◆ **What is being asked**: Copy out the records verbatim, from the line containing "At what (x,y)" through the end of the records, with both ends included. Leave the pictures out of your answer.

+++ Material to process

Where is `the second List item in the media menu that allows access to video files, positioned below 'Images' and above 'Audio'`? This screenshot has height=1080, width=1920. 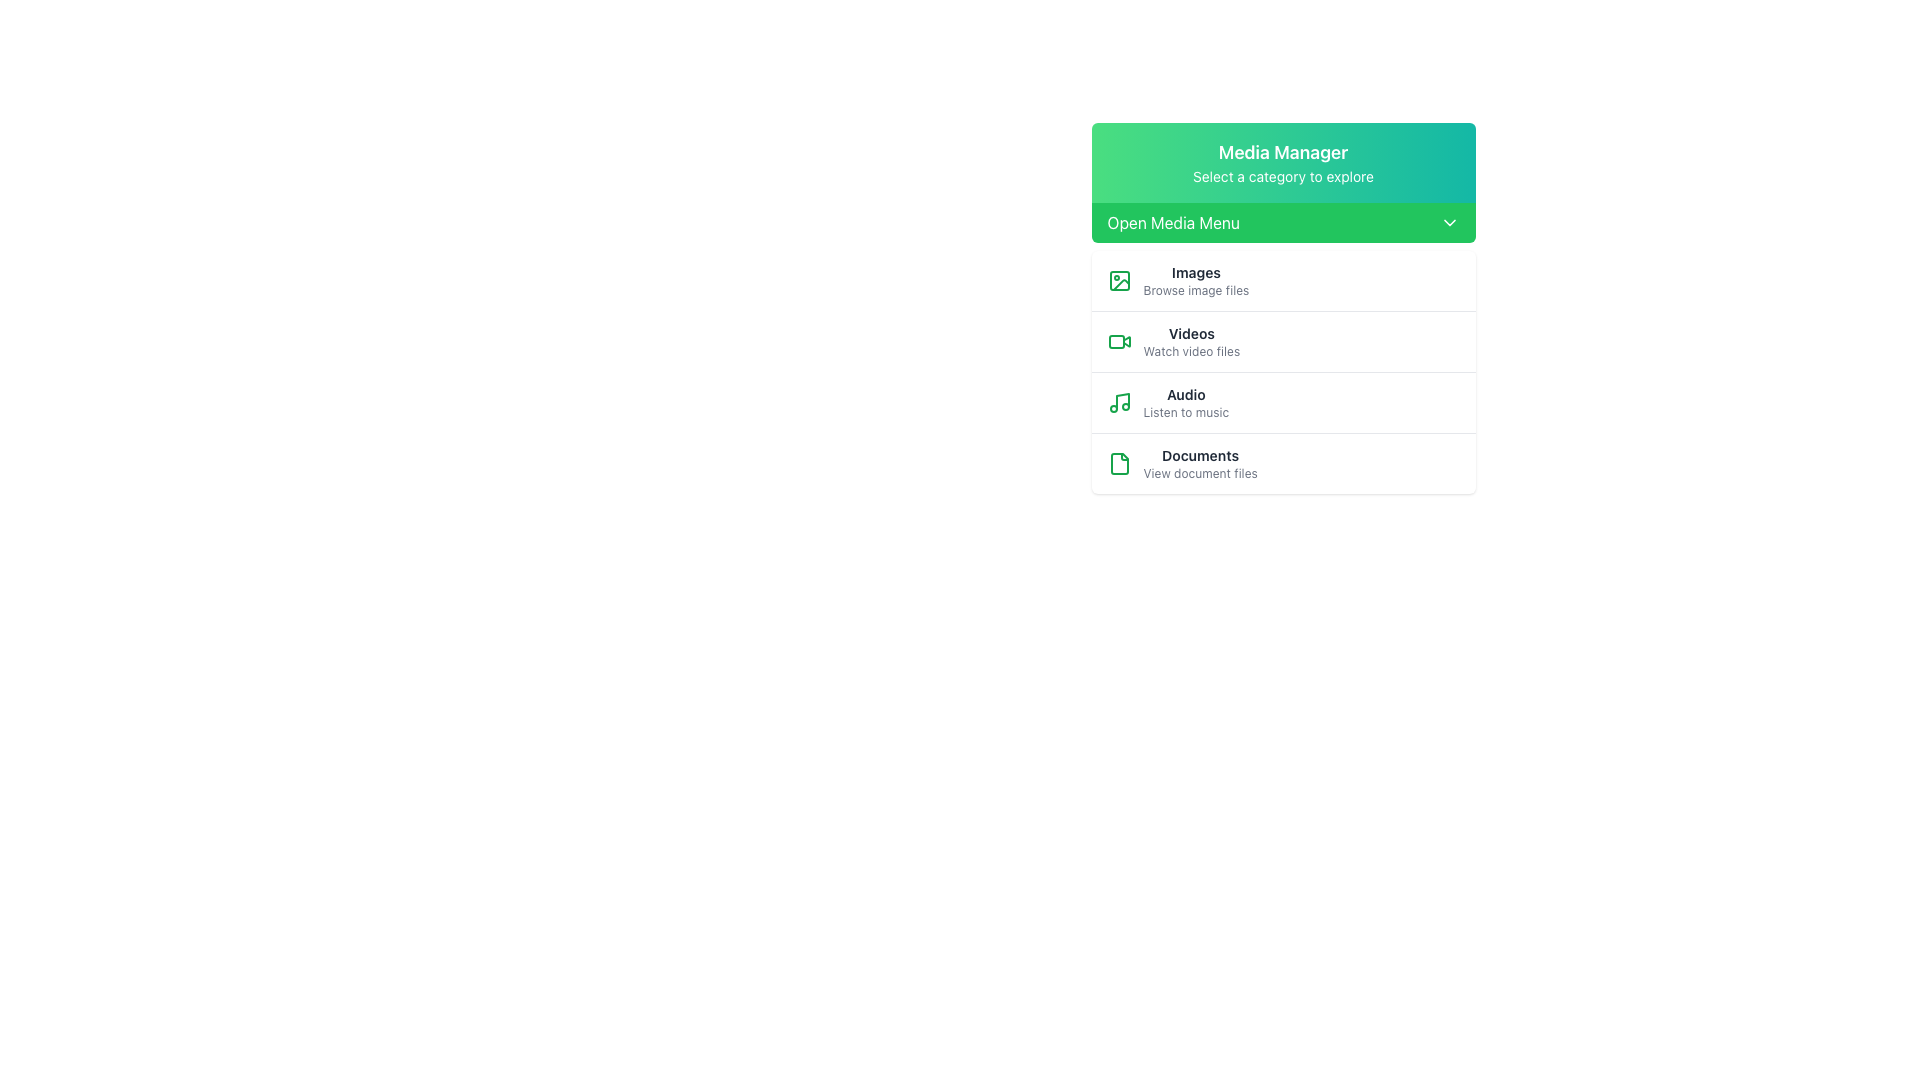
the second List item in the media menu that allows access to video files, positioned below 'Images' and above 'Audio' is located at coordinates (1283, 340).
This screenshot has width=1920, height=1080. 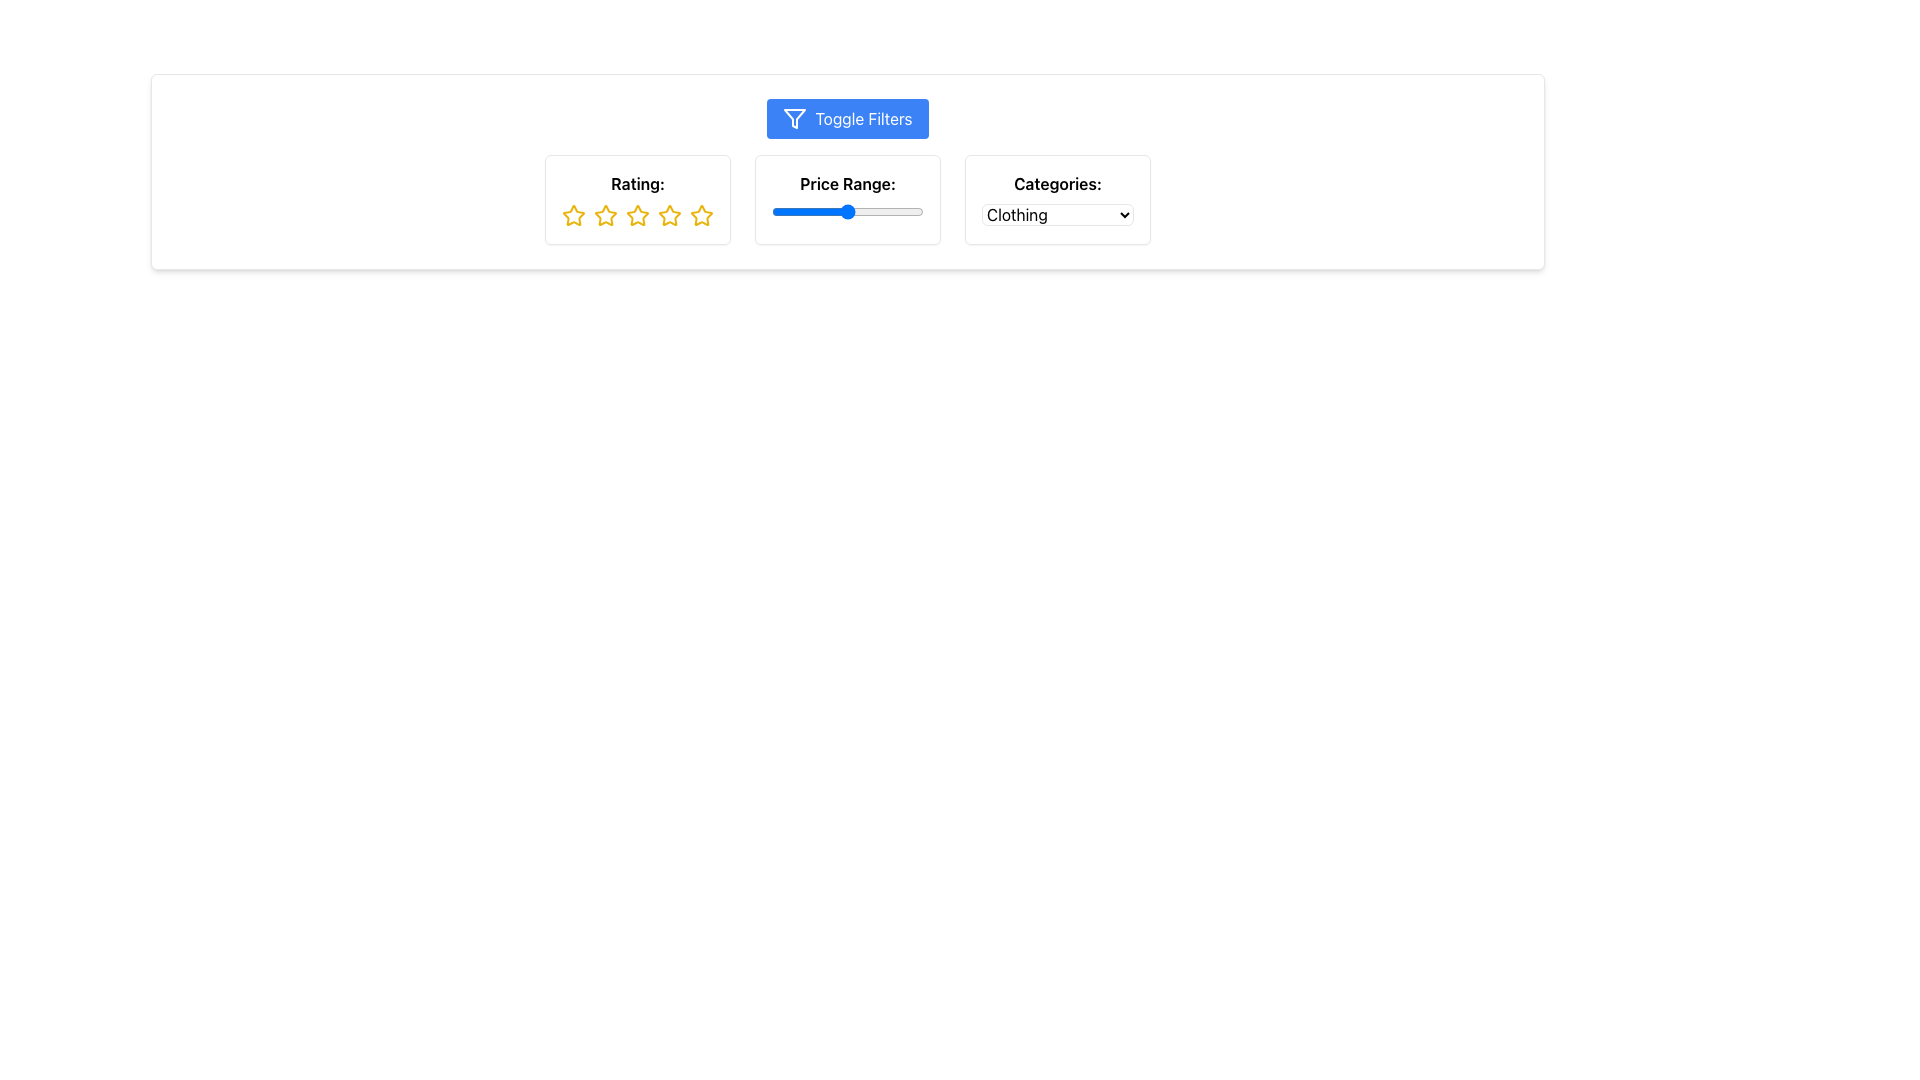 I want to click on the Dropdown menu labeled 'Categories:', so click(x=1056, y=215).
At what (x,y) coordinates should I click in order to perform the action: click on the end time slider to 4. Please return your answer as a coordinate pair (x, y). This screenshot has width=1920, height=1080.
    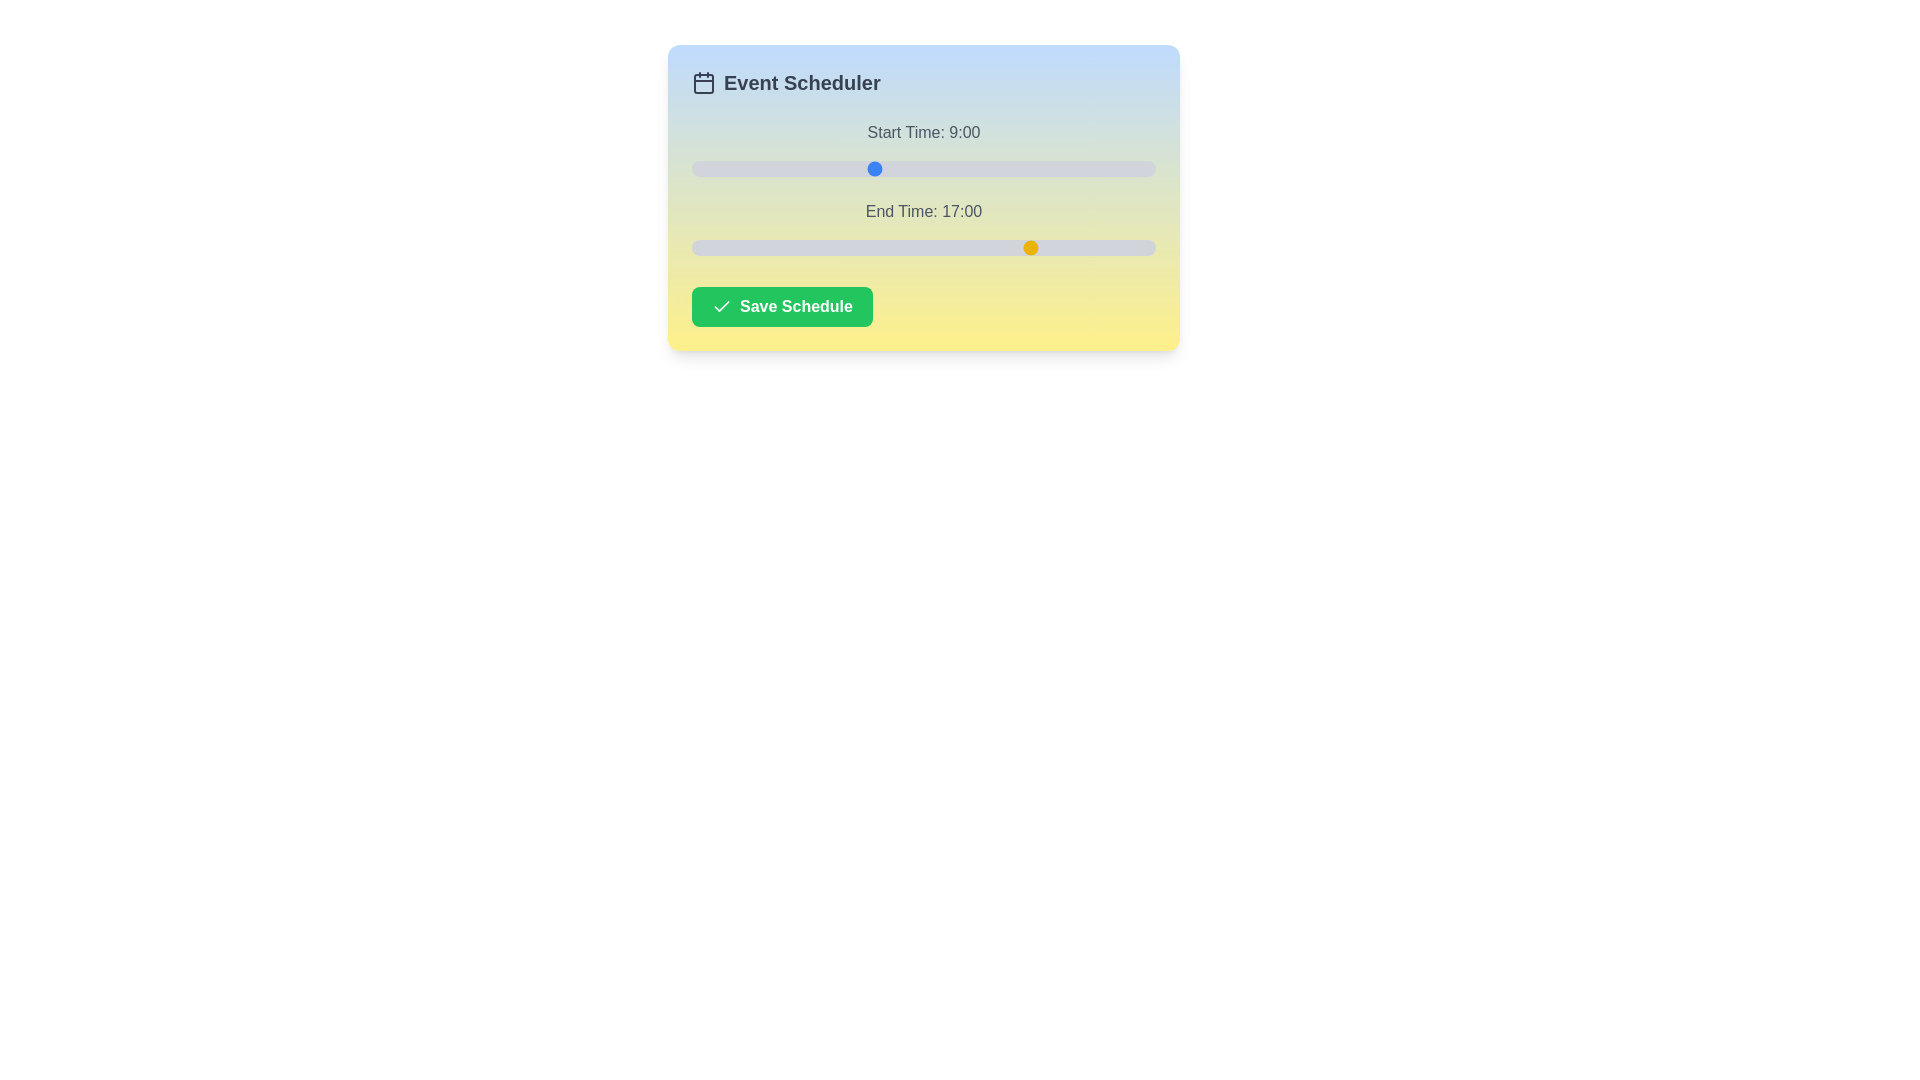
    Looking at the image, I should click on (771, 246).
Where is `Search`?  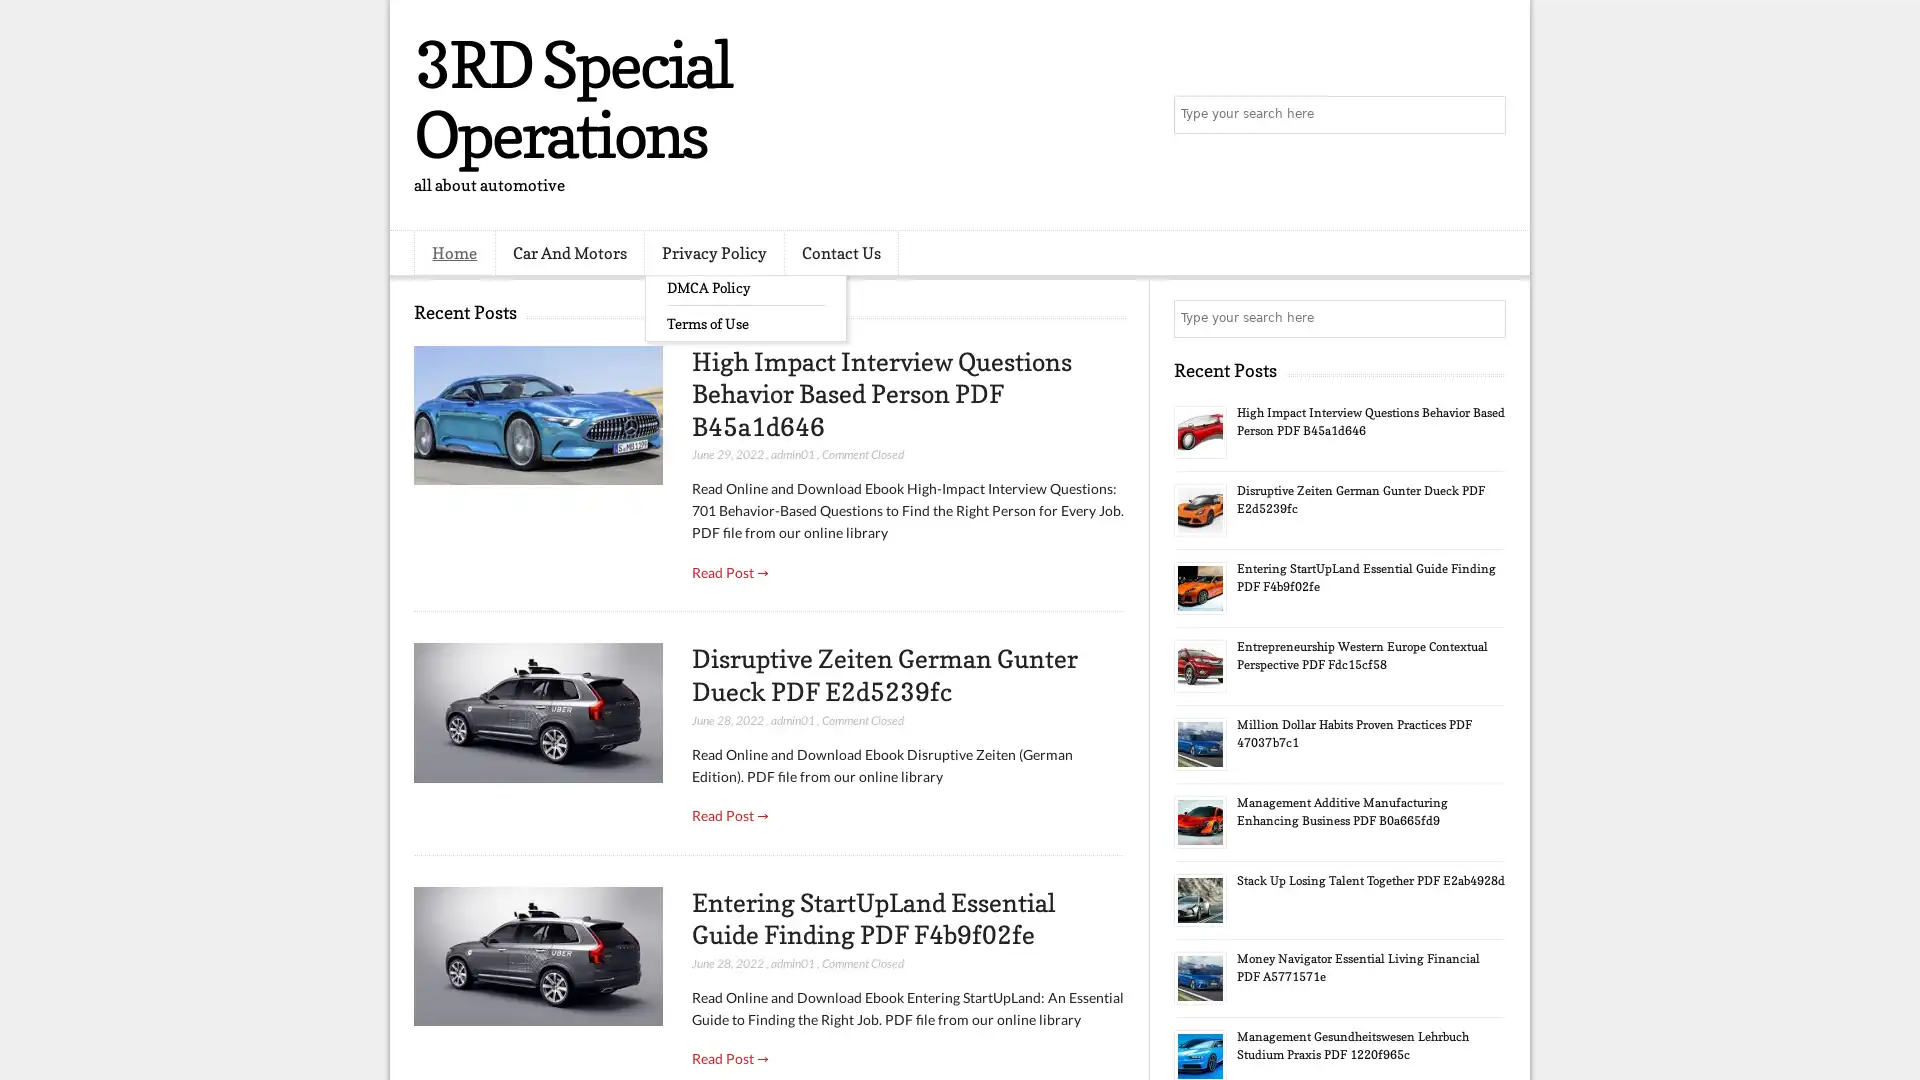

++++++

◆ **Answer below**:
At what (x,y) coordinates should I click in order to perform the action: click on the end time slider to 4. Please return your answer as a coordinate pair (x, y). This screenshot has width=1920, height=1080.
    Looking at the image, I should click on (771, 246).
Where is `Search`?  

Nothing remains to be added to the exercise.